‘Plastic People’ Review: An Essential Documentary About How Plastic Is Literally Invading Us All
14.03.2024 - 03:25
/ variety.com
Owen Gleiberman Chief Film Critic “Plastic People” is one of those essential state-of-our-world documentaries. If and when it gets a release (it premiered this week at SXSW), I urge you to see it, to ponder its message, to consider what it’s saying about how microplastics — plastic particles that are less than 5mm in length, though the key ones may be microscopic — have invaded our food, our water, our air, and, quite specifically, our bodies. For decades, it’s been a trope of environmental filmmaking to showcase the ugliness of landfills, and to ask where all the plastic we throw out is ultimately going to go.
“Plastic People” has some of that. Yet its portrait of what plastic is doing to us is even more distressingly advanced. Yes, the stuff is hell on the environment (no small thing), but the thrust of the film’s message is that plastic is also toxifying us from within.
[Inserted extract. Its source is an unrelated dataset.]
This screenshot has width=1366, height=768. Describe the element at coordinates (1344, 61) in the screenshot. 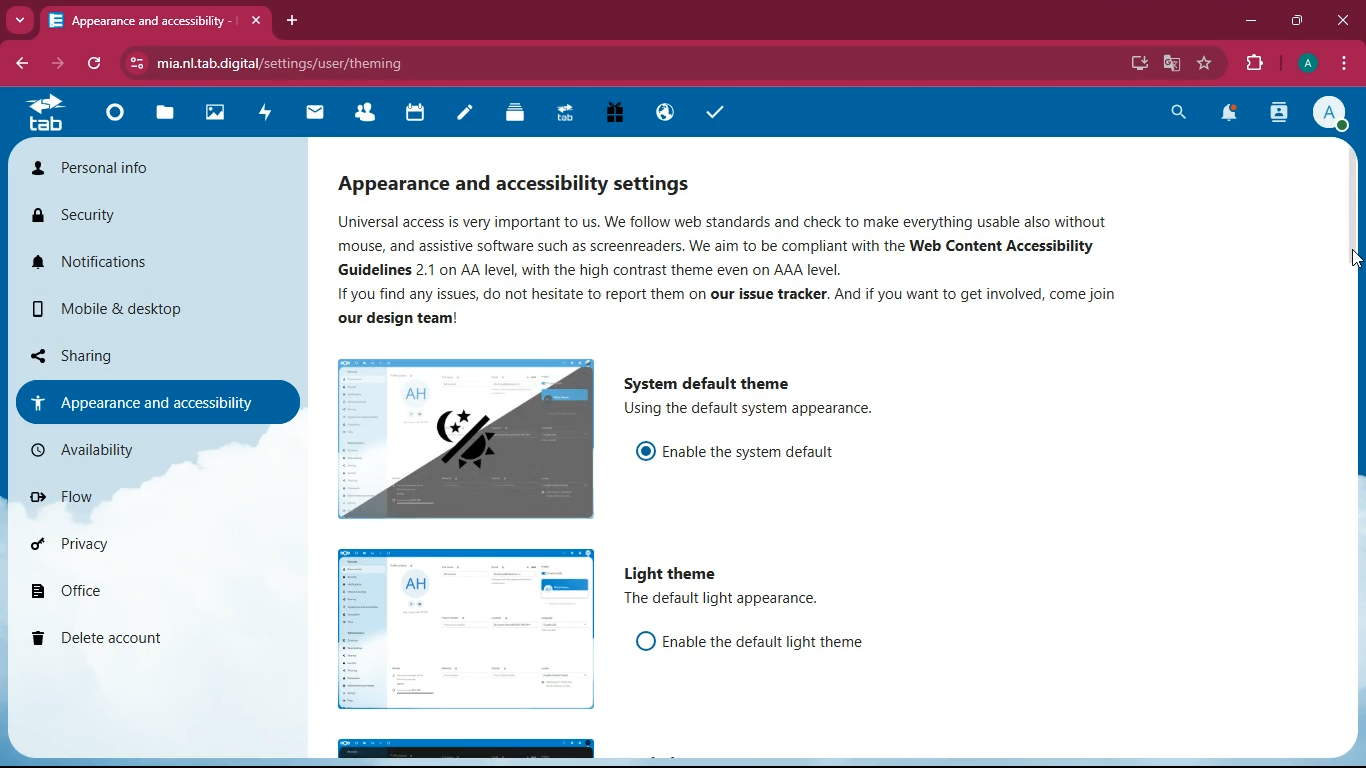

I see `menu` at that location.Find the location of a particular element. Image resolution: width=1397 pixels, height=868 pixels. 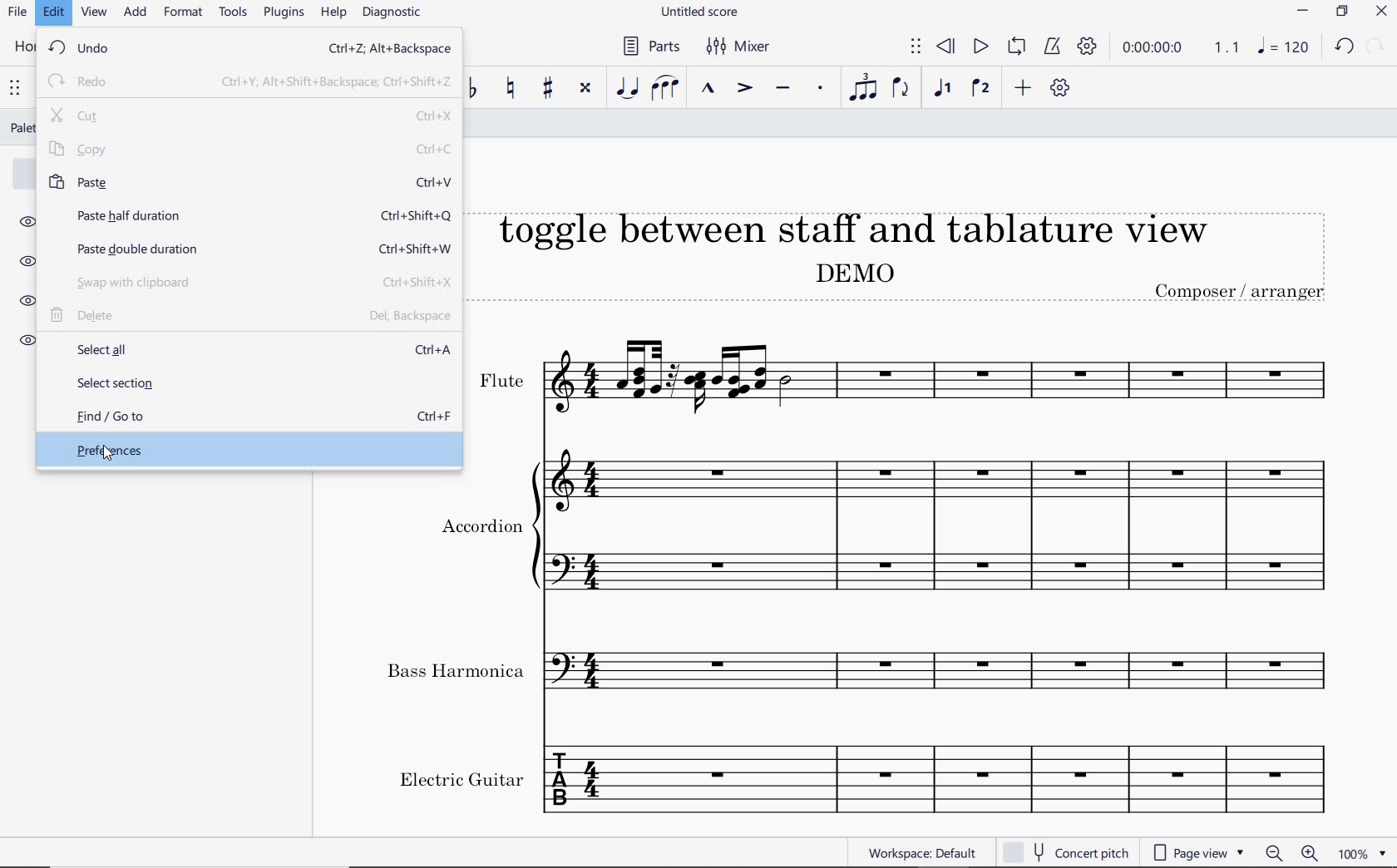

It has been documented that the plastic particles we inhale, or imbibe, can foment diabetes, heart disease, and cancer, and the film presents powerful evidence that it’s a major contributor to rising infertility levels. Plastic disrupts our hormones, and in one queasy section the film shows us a placenta with plastic particles in it. In its way, “Plastic People” is a horror movie.
It could have been called “Attack of the Killer Polymers.” Do I think it’s alarmist? No. If anything, during its last half hour (the film runs 80 minutes), it gets a little hippie-dippy utopian in advocating for a post-plastic world. “We became the first plastic-free community in North America,” says a resident of Bayfield, Canada, as teenagers hand out reusable produce bags and a take-out restaurant owner serves his brussel-sprout tacos in a plastic-free fast-food wrapper.